[Record set — start]

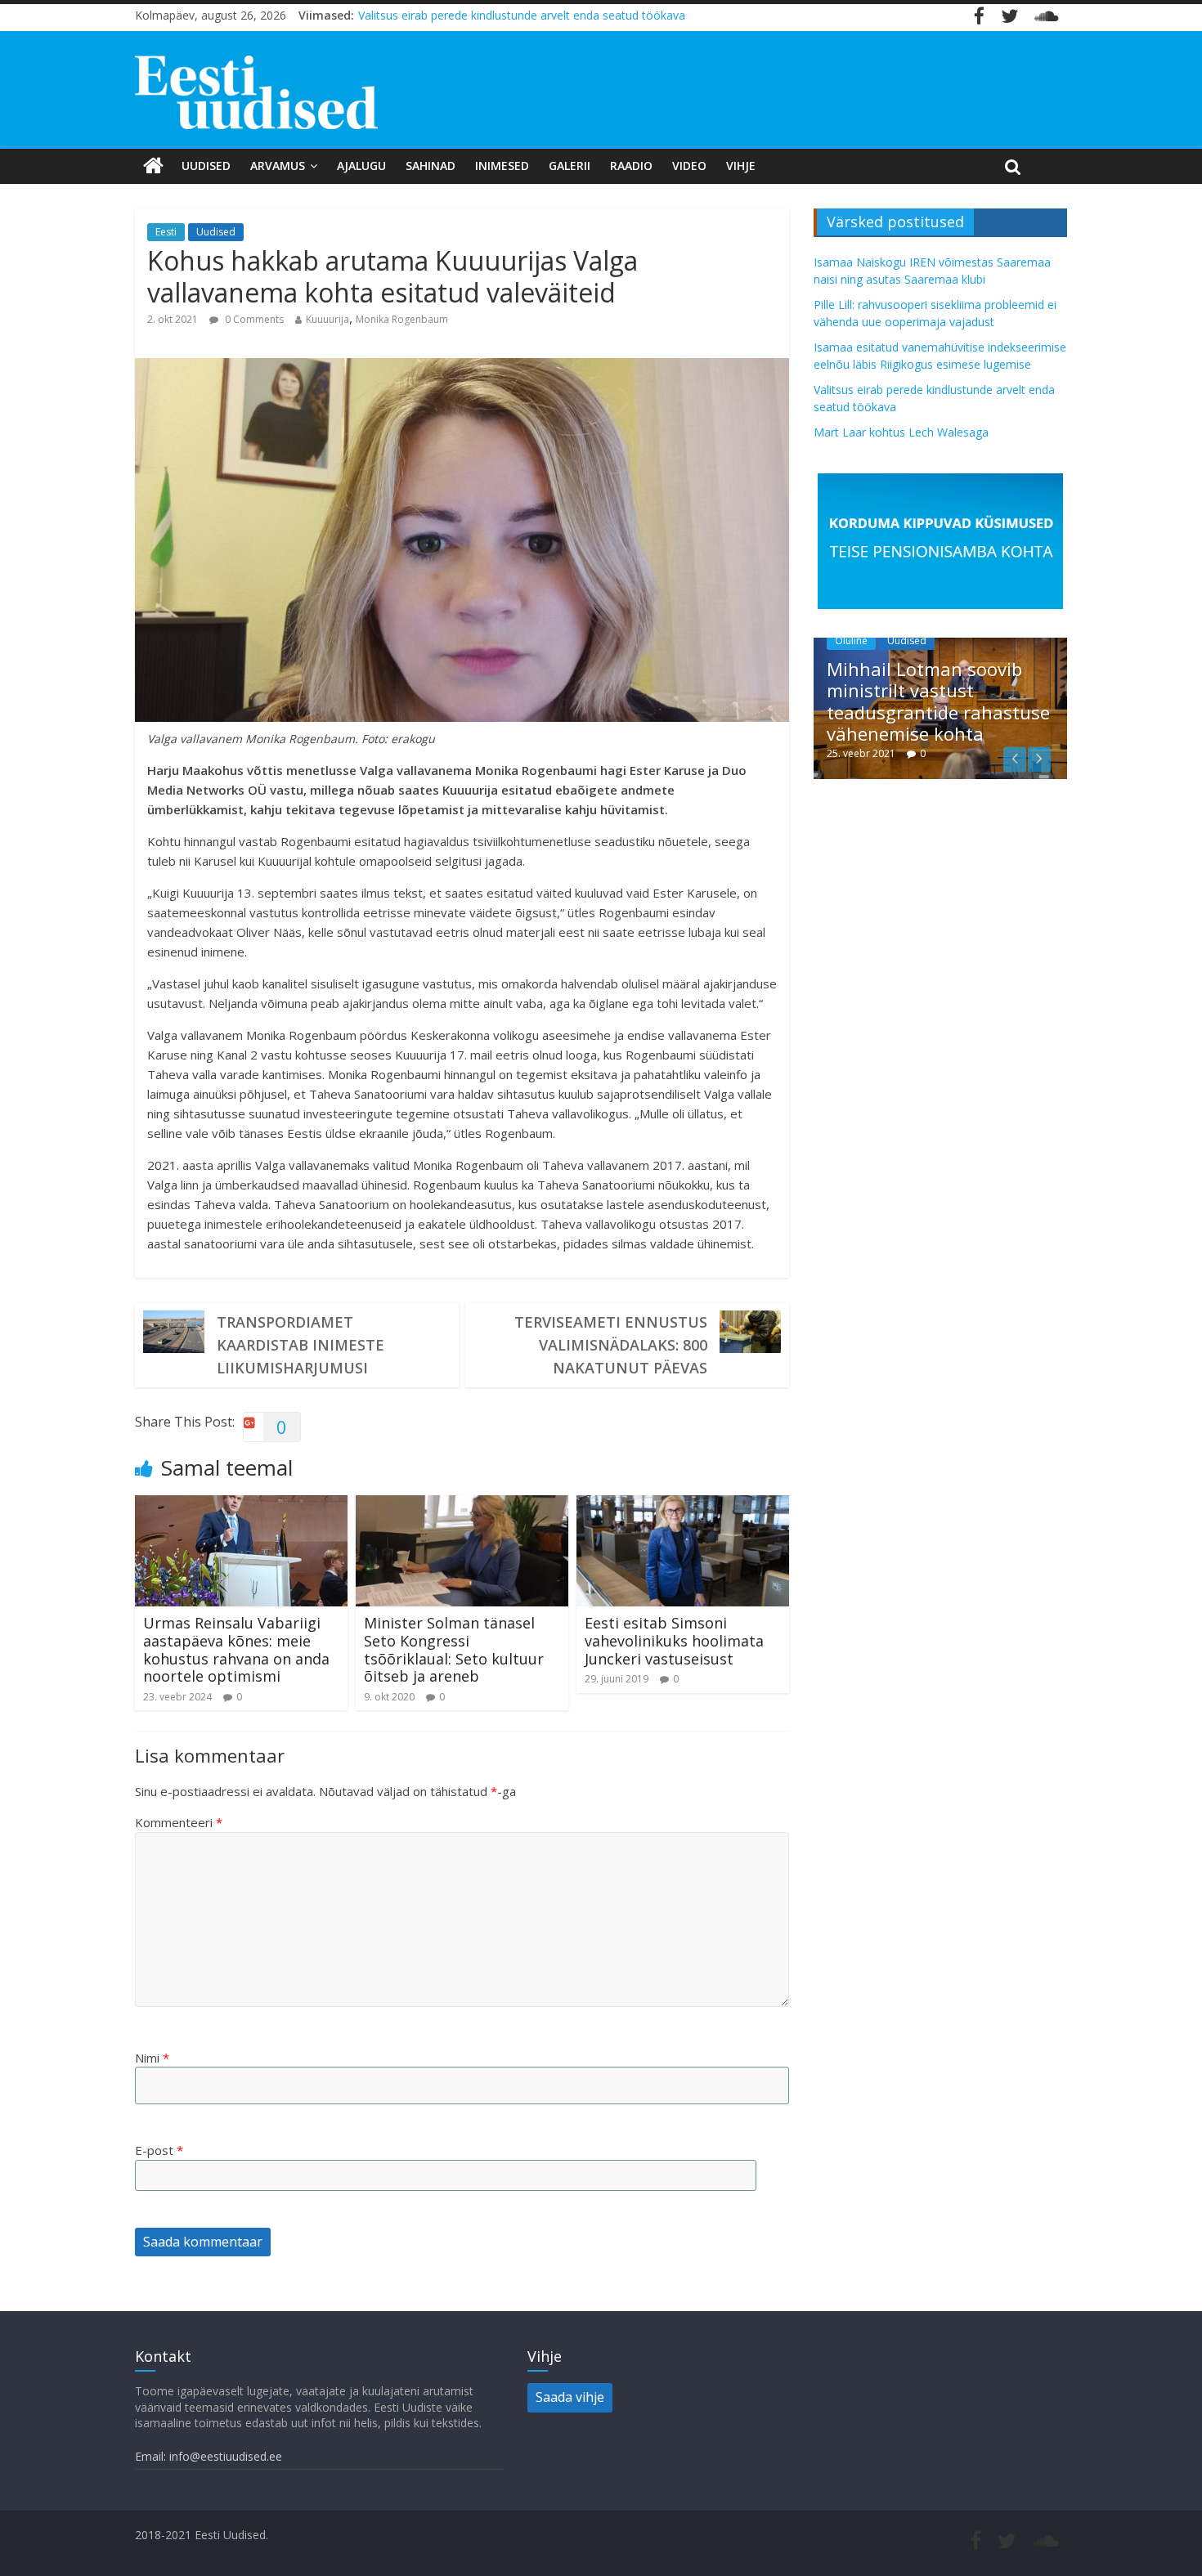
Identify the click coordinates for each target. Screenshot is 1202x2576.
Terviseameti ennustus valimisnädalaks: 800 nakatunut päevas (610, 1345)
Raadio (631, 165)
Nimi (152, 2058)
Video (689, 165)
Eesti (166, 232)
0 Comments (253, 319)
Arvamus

[Record set — finish]

* _Task requirements_: Return the entries unchanged, save for the pictures, which do not belong in the copy.

* _Result for this task_:
Identify the click coordinates for each target. Screenshot is 1202x2576.
Terviseameti ennustus valimisnädalaks: 800 nakatunut päevas (610, 1345)
Raadio (631, 165)
Nimi (152, 2058)
Video (689, 165)
Eesti (166, 232)
0 Comments (253, 319)
Arvamus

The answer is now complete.